Quand “l’art du haïku” a été publié en 2009, Vincent Brochard et moi-même avons eu la joie de le voir chroniqué dans un article du Monde écrit par Stéphane Legrand. Le voici, à découvrir si vous ne le connaissez pas! Article du Monde écrit par Stéphane Legrand et publié le 26 mars 2009.
Refus de l’ornementation, dépouillement des apparats lyriques de la poésie japonaise classique, nudité absolue du réel, «retour vers le bas», l’ordinaire, le dérisoire : tout l’art du haïku est là.
l’art du presque rien
Lorsqu’on ouvre L’Art du haïku, les choses se passent de la manière suivante. On lit quelques textes de cette anthologie, et on croit d’abord avoir compris ce qu’est le haïku : un poème bref de la littérature japonaise, tiré au cordeau le long de la page, composé de trois unités métriques (classiquement 5, 7 puis 5 pieds), et destiné à capturer la beauté d’un instant, la lumière de la lune sur un bocal rempli de poulpes, l’ombre d’un arbre, presque rien.
Puis on en écrit un à son tour, par curiosité : choisissez, à votre guise, un cerisier en hiver ou un Kleenex au printemps. Et on se rend compte que l’on n’avait rien compris. On jette le résultat à la poubelle ou, pour plus de sûreté, on l’avale. On relit alors l’ensemble du livre, la préface de Pascale Senk et l’introduction de Vincent Brochard, qui détaille de manière passionnante l’histoire de cette forme littéraire, en se focalisant sur trois figures tutélaires, Matsuo Bashô (1644-1694), Kobayashi Issa (1763-1827) et Masaoka Shiki (1867-1902).

-- TRAVAIL À RÉALISER --
1. Énumérez les trois figures tutélaires du haïku citées dans le texte source, avec leurs dates.
2. Réécrivez en liste numérotée les lignes du jeu de données, depuis la ligne contenant "Task: Click the heart" jusqu'à la fin du jeu de données incluse, sans les lignes vides.

-- JEU DE DONNÉES --
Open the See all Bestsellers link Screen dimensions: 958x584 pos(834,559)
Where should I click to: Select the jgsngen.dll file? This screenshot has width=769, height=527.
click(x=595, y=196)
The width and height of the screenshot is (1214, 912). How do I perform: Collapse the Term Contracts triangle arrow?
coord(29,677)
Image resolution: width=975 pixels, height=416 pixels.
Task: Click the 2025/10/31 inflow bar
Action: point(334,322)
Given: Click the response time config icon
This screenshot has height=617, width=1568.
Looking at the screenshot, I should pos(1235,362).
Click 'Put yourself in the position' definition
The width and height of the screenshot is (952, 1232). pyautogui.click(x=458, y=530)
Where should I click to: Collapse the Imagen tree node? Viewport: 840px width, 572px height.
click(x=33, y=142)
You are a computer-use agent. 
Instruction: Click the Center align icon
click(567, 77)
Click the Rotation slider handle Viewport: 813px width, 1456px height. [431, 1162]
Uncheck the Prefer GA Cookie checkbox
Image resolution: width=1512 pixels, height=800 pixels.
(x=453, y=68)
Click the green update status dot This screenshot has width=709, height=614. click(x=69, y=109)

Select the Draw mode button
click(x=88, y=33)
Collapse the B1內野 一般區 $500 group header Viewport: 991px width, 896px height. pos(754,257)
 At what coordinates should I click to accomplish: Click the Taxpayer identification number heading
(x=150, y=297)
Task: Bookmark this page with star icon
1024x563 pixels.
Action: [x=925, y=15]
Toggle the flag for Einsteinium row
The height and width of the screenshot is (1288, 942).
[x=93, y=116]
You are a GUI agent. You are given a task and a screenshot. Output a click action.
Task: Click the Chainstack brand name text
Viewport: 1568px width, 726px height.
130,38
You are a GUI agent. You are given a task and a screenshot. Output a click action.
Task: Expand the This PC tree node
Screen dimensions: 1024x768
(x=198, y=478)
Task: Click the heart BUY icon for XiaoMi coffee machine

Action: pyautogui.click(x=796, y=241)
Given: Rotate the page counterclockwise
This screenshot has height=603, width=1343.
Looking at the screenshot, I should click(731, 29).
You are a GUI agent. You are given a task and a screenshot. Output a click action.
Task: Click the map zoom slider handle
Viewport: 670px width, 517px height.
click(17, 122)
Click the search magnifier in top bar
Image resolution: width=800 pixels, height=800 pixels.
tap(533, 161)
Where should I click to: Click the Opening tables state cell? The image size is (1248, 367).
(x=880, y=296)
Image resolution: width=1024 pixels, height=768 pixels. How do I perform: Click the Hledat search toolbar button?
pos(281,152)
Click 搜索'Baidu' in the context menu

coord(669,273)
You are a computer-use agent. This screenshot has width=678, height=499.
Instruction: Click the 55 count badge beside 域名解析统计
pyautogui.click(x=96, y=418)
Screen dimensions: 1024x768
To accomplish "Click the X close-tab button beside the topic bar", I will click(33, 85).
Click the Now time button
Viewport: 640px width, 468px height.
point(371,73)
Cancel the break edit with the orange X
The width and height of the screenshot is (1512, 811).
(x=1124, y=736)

-- CORRIGÉS --
1.
- Matsuo Bashô (1644-1694)
- Kobayashi Issa (1763-1827)
- Masaoka Shiki (1867-1902)

2.
1. Task: Click the heart BUY icon for XiaoMi coffee machine
2. Action: pyautogui.click(x=796, y=241)
3. Given: Rotate the page counterclockwise
4. This screenshot has height=603, width=1343.
5. Looking at the screenshot, I should click(731, 29).
6. You are a GUI agent. You are given a task and a screenshot. Output a click action.
7. Task: Click the map zoom slider handle
8. Viewport: 670px width, 517px height.
9. click(17, 122)
10. Click the search magnifier in top bar
11. Image resolution: width=800 pixels, height=800 pixels.
12. tap(533, 161)
13. Where should I click to: Click the Opening tables state cell? The image size is (1248, 367).
14. (x=880, y=296)
15. Image resolution: width=1024 pixels, height=768 pixels. How do I perform: Click the Hledat search toolbar button?
16. pos(281,152)
17. Click 搜索'Baidu' in the context menu
18. coord(669,273)
19. You are a computer-use agent. This screenshot has width=678, height=499.
20. Instruction: Click the 55 count badge beside 域名解析统计
21. pyautogui.click(x=96, y=418)
22. Screen dimensions: 1024x768
23. To accomplish "Click the X close-tab button beside the topic bar", I will click(33, 85).
24. Click the Now time button
25. Viewport: 640px width, 468px height.
26. point(371,73)
27. Cancel the break edit with the orange X
28. The width and height of the screenshot is (1512, 811).
29. (x=1124, y=736)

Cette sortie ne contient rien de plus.